When she asked me that question, I stared back at her and said: “For God.”

She looked at me more intently. The gleam in her eyes seemed to draw from my eyes all the light that they possessed. “For God, huh?”

“Yes, for God.”

She played with the hem of her dress. “But God isn’t human, is he? I’m human and I have to eat. Does God have to eat, too?”

I didn’t respond.

“If God has to eat, that means he’s human,” she added seriously, while tugging on my skirt.

“God is not human!” I spurted.

“Then what is he?” she challenged.

I had a difficult time thinking of an explanation for this curious child of mine.

“You have to eat, don’t you?” I asked her.

“Yes. But what about God?” she asked, almost shouting, with an unexpected urgency.

“The offerings that I prepare before you and your Father take your meals are a way of giving thanks.”

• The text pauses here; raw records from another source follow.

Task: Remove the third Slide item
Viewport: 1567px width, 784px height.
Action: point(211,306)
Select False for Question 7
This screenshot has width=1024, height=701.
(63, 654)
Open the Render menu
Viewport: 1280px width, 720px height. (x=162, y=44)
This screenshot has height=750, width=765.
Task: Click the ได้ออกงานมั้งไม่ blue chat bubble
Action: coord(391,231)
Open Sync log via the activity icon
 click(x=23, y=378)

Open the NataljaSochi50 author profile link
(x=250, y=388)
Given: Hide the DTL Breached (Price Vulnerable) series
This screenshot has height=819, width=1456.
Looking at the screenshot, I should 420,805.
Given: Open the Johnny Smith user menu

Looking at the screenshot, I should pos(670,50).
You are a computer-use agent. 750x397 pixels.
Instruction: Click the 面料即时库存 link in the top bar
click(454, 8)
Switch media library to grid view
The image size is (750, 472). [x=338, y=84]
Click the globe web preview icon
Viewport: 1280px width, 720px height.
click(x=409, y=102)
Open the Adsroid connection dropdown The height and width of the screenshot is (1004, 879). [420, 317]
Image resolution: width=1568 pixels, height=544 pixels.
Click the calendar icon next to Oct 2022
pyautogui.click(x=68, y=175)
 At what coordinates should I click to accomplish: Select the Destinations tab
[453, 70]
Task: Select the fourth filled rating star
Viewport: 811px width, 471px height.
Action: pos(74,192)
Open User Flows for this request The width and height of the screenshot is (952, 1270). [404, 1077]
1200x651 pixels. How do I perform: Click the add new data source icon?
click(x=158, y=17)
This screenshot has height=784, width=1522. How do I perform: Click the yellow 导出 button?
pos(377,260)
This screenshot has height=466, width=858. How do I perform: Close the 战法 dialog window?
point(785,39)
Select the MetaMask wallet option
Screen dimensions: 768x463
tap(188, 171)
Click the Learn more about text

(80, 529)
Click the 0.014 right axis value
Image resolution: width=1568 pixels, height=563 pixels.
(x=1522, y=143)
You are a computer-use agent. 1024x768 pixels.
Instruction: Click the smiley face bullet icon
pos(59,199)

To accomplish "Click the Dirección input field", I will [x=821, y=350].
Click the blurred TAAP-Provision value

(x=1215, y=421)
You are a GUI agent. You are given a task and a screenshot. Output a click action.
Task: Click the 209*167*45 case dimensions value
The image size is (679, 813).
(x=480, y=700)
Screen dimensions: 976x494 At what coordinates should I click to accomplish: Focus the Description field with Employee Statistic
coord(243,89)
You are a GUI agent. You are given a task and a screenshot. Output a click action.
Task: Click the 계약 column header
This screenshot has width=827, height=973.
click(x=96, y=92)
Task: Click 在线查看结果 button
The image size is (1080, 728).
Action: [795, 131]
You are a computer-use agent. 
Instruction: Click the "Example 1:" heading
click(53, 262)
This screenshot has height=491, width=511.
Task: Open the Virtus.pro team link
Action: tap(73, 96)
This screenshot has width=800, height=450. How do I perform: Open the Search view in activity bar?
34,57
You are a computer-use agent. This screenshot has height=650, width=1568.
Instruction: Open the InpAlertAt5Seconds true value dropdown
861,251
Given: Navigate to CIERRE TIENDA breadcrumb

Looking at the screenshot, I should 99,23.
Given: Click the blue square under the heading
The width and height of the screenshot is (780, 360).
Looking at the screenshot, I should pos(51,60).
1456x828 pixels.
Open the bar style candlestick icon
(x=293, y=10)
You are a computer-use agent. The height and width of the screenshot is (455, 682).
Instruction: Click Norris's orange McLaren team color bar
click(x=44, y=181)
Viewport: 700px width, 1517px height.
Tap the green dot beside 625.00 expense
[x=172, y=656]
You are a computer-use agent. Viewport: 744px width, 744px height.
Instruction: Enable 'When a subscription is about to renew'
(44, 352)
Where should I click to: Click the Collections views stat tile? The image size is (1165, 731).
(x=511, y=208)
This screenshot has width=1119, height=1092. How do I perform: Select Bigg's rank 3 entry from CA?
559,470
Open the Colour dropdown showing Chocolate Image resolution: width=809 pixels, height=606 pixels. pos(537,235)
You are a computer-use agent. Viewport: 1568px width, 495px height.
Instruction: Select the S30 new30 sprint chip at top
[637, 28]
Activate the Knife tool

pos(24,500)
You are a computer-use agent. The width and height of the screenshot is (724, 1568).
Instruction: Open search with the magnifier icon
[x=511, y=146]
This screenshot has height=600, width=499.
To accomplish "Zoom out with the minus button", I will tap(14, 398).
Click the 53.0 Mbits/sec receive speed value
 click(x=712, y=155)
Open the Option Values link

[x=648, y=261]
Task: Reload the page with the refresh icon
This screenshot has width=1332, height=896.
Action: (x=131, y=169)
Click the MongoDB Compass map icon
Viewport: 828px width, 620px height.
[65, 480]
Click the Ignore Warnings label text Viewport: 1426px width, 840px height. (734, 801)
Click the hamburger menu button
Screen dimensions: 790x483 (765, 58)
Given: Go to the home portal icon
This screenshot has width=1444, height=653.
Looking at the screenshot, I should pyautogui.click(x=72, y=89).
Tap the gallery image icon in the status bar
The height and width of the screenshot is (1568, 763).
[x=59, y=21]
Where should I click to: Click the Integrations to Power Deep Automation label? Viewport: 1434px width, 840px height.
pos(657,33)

She gave me a serious look. “So, you mean you have to bribe God, so that you can get a share?”

I rolled my eyes.

“What then?” she asked innocently.

“That’s not it. It’s a sign of appreciation to God for granting your father a good job. That’s how he is able to buy you nice clothes, candy, toys, and dolls.”

“Well if you didn’t make an offering every day, would God get angry?”

“God never gets angry.”

“Well, then why do it every day?” Putu asked with some logic. She stroked my hand and looked into my eyes again. “Mother,” she said in a half-whisper, “what if we make a test for God?”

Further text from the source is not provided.